■ Work task
An image-free, word-for-word version of the records below is to be returned.
○ ○ ○ ○ ○ ○ ○
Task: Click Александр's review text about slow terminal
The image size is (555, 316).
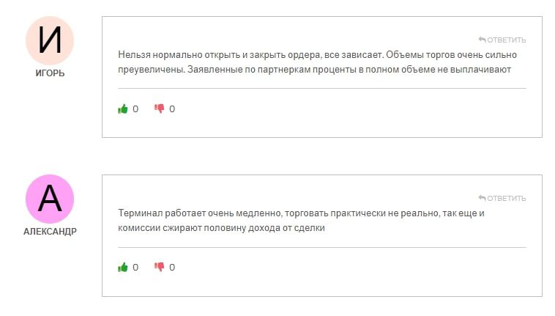Action: click(302, 221)
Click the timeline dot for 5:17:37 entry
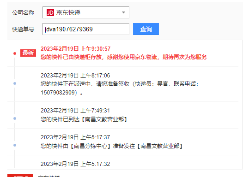The image size is (243, 177). click(15, 145)
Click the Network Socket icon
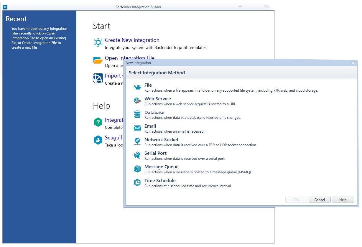362x247 pixels. pos(137,141)
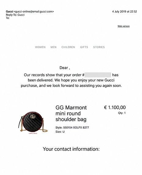
Task: Click the GG Marmont bag product image
Action: click(x=33, y=122)
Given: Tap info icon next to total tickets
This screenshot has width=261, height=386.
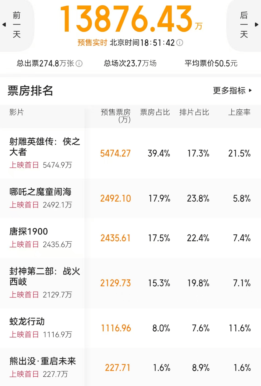Looking at the screenshot, I should [x=79, y=64].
○ ○ ○ ○ ○ ○ ○
■ Result
Task: Click Александр's review text about slow terminal
The image size is (555, 316).
Action: click(302, 221)
Click the timeline dot for 5:17:37 entry
The image size is (243, 177). click(15, 145)
Click the Network Socket icon
362x247 pixels. pos(137,141)
Task: Click the GG Marmont bag product image
Action: click(x=33, y=122)
Given: Tap info icon next to total tickets
This screenshot has width=261, height=386.
Looking at the screenshot, I should [x=79, y=64].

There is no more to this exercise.